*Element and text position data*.

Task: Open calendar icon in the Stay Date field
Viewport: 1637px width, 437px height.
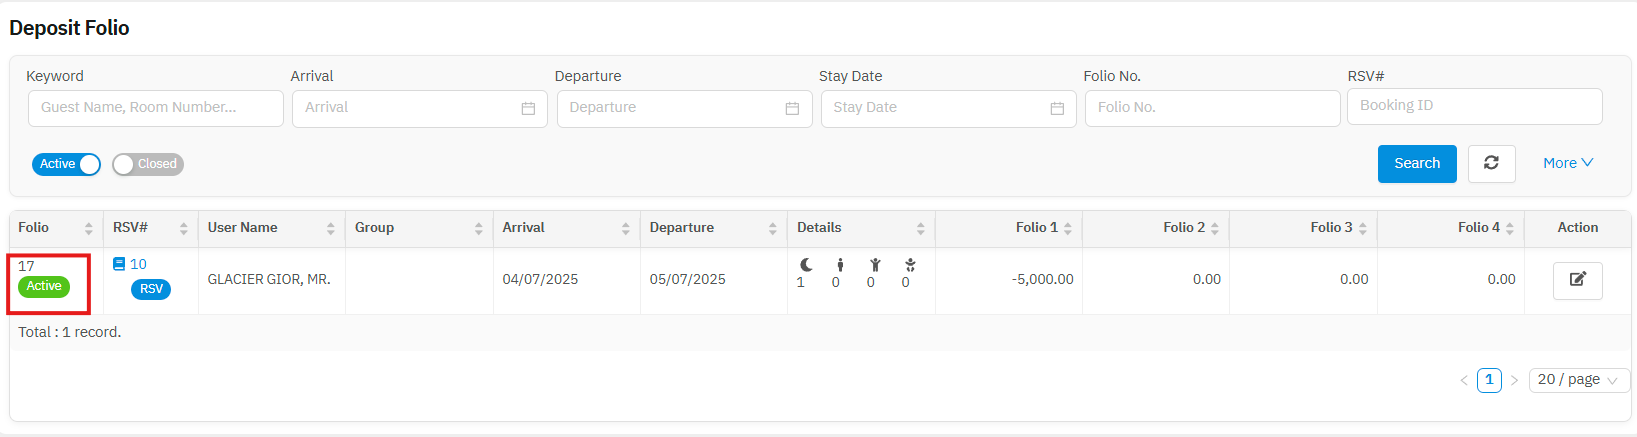Action: click(1057, 108)
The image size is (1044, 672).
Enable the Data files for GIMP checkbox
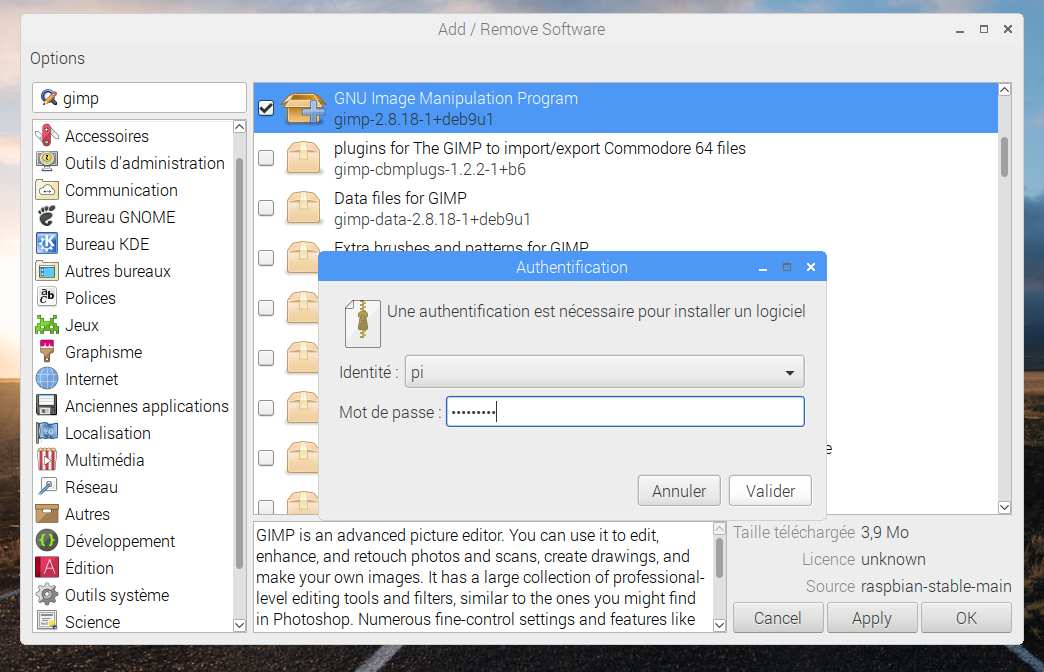266,208
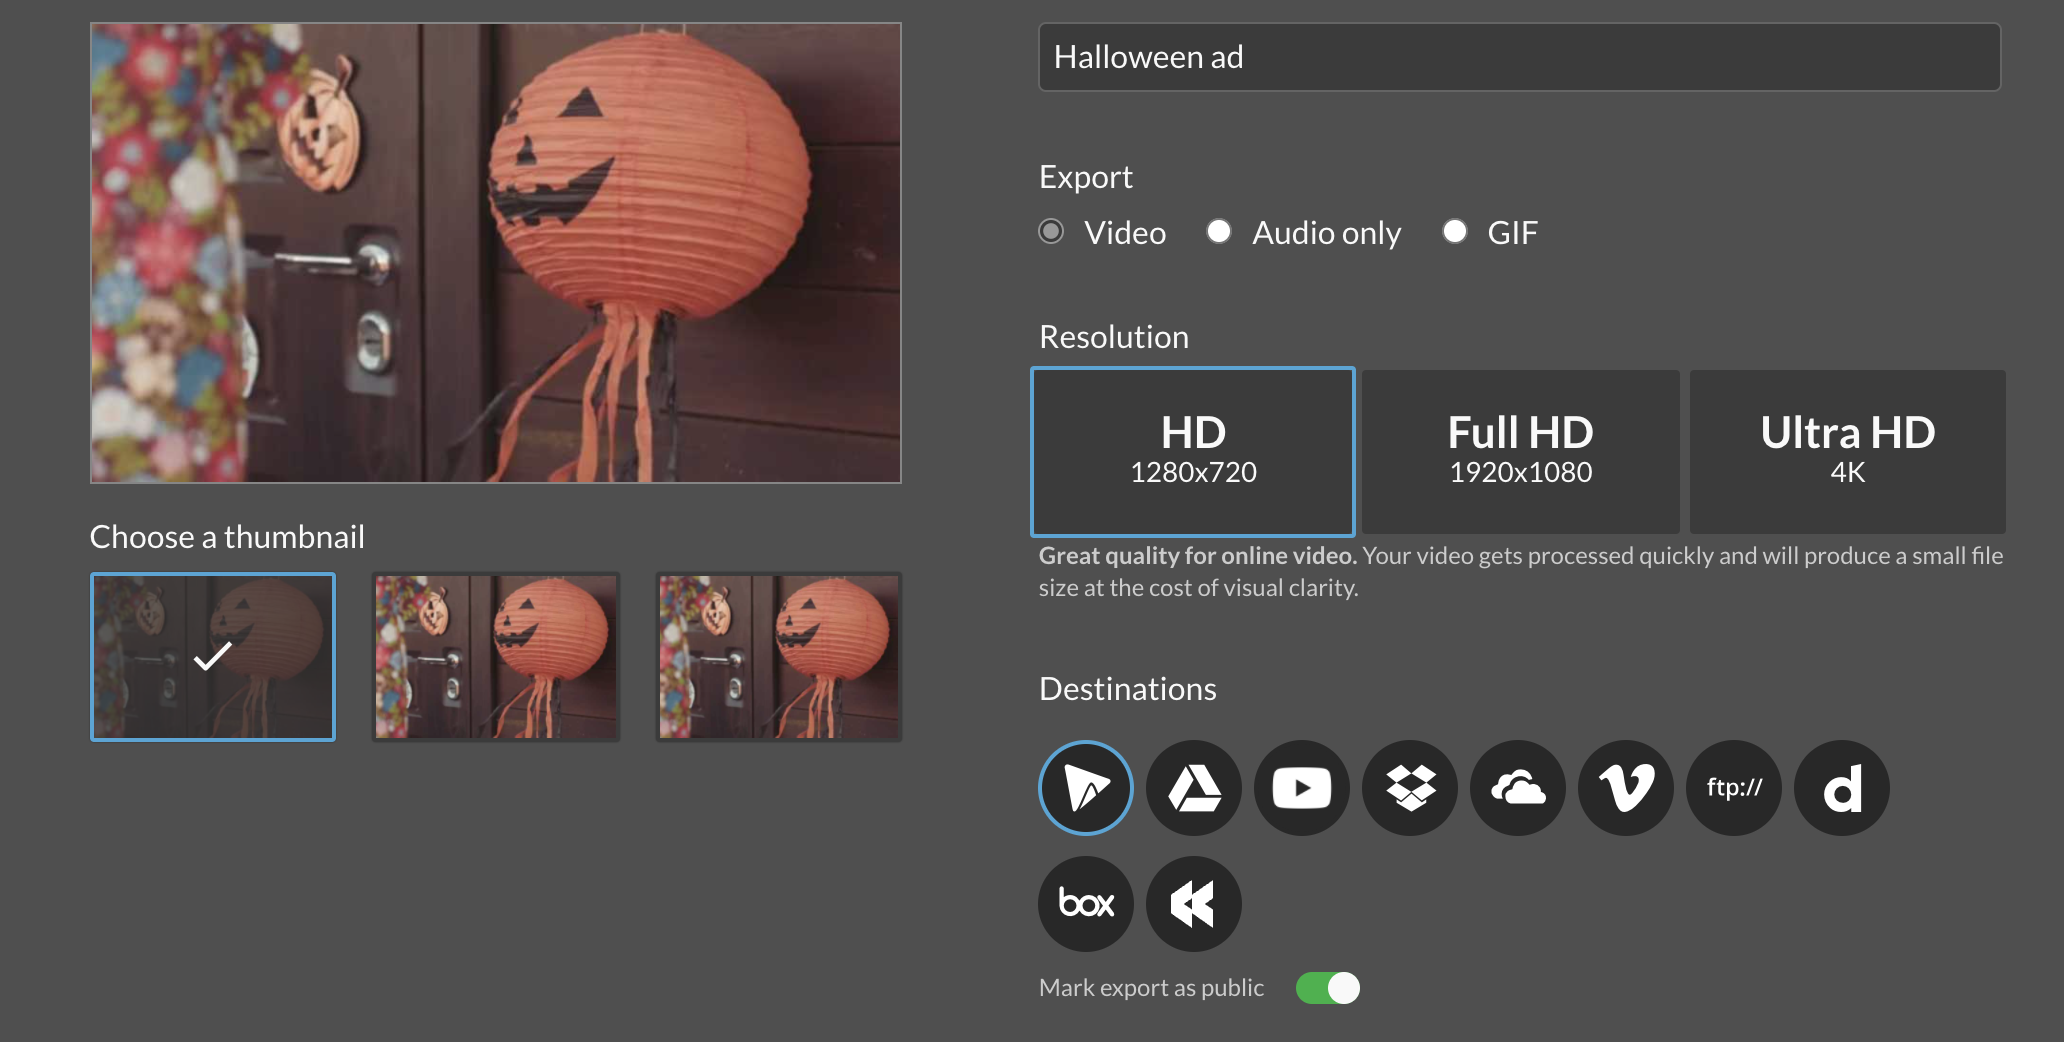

*Exercise task*. Reproduce every line of the records above verbatim, leaving out the pictures.

*Exercise output*.
Task: Open calendar icon in the Stay Date field
Viewport: 1637px width, 437px height.
Action: click(1057, 108)
The image size is (1044, 672).
Enable the Data files for GIMP checkbox
266,208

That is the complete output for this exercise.